This analysis was first published in SvD Näringsliv, in Swedish, on August 24th, 2022. This piece was translated from Swedish by Claude. Some phrasing may differ from a human translation.
A whistleblower claims Twitter has a bigger spam problem than the company admits — exactly what Elon Musk has been saying. But that doesn’t necessarily mean the billionaire can walk away from the deal to buy the company.
There isn’t a Twitter user in the world who doesn’t know the service has a spam problem. It ranges from Russian bots spreading disinformation to scammers luring people in with cryptocurrency. The phenomenon is well known and beyond dispute. That the service is influential among politicians and media — and therefore a plausible arena for political influence — is equally uncontroversial.

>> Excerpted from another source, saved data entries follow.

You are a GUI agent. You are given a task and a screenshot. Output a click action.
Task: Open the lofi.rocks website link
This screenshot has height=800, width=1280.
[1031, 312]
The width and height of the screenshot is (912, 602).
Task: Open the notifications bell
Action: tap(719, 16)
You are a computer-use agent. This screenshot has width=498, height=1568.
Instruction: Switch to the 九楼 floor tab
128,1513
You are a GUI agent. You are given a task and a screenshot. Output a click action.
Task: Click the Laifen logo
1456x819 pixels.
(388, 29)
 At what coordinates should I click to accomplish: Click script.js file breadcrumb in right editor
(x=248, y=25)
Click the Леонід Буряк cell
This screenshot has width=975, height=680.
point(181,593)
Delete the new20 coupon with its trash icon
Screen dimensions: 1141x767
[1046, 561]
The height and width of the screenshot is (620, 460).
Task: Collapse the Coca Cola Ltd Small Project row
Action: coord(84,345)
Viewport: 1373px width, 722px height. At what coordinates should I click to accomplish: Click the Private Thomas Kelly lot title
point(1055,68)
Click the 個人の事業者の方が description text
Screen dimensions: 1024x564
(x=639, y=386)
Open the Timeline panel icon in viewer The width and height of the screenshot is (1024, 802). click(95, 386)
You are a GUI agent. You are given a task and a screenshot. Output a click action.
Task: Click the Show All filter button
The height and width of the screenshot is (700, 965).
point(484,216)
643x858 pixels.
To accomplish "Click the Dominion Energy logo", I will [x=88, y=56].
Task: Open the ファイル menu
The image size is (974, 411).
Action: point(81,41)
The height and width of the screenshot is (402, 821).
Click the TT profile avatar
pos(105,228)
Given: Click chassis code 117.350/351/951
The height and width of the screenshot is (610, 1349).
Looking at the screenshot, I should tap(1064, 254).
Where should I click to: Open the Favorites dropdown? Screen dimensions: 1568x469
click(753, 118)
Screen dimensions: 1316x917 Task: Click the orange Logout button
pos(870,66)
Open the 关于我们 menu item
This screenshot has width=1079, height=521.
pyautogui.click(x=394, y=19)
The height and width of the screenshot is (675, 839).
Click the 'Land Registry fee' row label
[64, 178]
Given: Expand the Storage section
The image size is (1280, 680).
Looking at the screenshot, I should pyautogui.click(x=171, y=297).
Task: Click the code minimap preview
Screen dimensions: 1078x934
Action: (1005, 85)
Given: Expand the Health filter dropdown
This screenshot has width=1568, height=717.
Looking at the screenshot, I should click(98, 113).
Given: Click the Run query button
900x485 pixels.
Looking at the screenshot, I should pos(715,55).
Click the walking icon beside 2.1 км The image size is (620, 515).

The question that has come into focus lately is more about how big these problems actually are, and how much they affect Twitter as a company.
It’s in this light you can see the latest report from a Twitter whistleblower. And not just any whistleblower — it’s the company’s former head of security, Peiter Zatko. In an extensive document, Zatko goes through a long list of violations, including that the company misled both its board and regulators about its security practices, and that it lacks the resources and tools to understand how big the spam problem really is.
A complicating factor is that Zatko was recently fired from Twitter. After just a few months as new CEO, Parag Agrawal decided to fire both Zatko and the company’s chief information security officer. According to the company, it was due to “poor performance”. This happened in January of this year, so you can’t rule out that the conflict between them still lingers. At the same time, there are considerably less dramatic ways to signal dissatisfaction with being fired than writing an 84-page whistleblower report and going public with your name in CNN and the Washington Post.
At first glance, Tesla CEO Elon Musk looks like a winner in all of this. He is currently in a legal dispute with Twitter as he wants to terminate the deal to buy the company for around SEK 470 billion. Musk claims Twitter’s user numbers are inflated and that the volume of spam bots and fake accounts is far higher than previously stated. Zatko’s report is therefore tailor-made for Musk, and his lawyers have already requested more information from him ahead of the trial that starts on October 17th in the state of Delaware in the US.
It’s not quite that simple, though.
That Twitter has a spam problem is, as noted, well known — including to Musk. He explicitly asked for more information on the volume of spam, which suggests the problem was known before the agreement to buy the company was signed. The question of whether Musk needs to honour his side of the deal isn’t primarily about the volume of spam, either — even if he has tried to make it sound that way.
What will be settled in court is whether what Twitter told Musk affects the company in a “materially adverse” way. So what counts as material, in this context?
According to Matt Levine, a Bloomberg columnist and former lawyer specialising in corporate acquisitions, the Delaware court has previously said that a revenue shortfall of around 40-50 percent can be considered material. A very high bar, in other words. That would mean Musk has to show that the spam volume is so high it would result in Twitter losing half its revenue. That is a considerably harder thing to prove than simply showing there are more spam accounts than previously stated.
The report from the whistleblower could therefore harm Twitter in more than one way. If it turns out that information was withheld from regulators, that alone could result in hefty fines. But if new grounds can be found in the report for why the company has suffered material harm, it may also have given Elon Musk the ammunition he needs to get out of the deal.